Acheson was an American chemist who invented the process to create carborundum. Carborundum is also known as silicon carbide and is used as an abrasive, semiconductor material, and ceramic additive. Acheson would receive 70 patents relating to the use and production of silicon carbide.

The Acheson process is still used today in the production of silicon carbide.

1851 – Hans Christian Østed died.

Hans Christian Orsted
Hans Christian Ørsted (1777-1581) Danish physicist and chemist

Ørsted was a Danish physicist who showed that an electric current produces magnetic fields. He discovered the needle of a compass would point towards the wire when he allowed an electric current to pass through a wire. He also found if he reversed the direction of the current, the needle would point away from the wire. He initially thought the magnetic field radiated out from the wire like heat. He later discovered the magnetic field actually followed a circular pattern around the wire.

These discoveries founded the science of electrodynamics. Both electricity and magnetism had been known for centuries but they were always thought as a separate phenomenon. Ørsted was the first to link them together.

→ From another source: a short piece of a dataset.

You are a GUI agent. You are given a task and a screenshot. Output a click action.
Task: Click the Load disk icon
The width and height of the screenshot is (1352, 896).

Even though he made this significant discovery, the only thing he achieved after it was to write a short treatise and move on to other topics. Electromagnetism would have to wait for French physicist André-Marie Ampère to express this effect through mathematics.

Ørsted was the first to isolate an alkaloid found in pepper known as piperine. This chemical is responsible for the black pepper smell. He was also the first to produce metallic aluminum from aluminum chloride.

The CGS unit of magnetic induction is named after him. One oersted (Oe) is defined as a dyne (CGS unit of force equal to 10 micronewtons) per unit pole.

1564 – David Fabricius was born.

Fabricius was a German astronomer who observed the first variable star. This discovery conflicted with the current idea the stars were eternal and unchanging.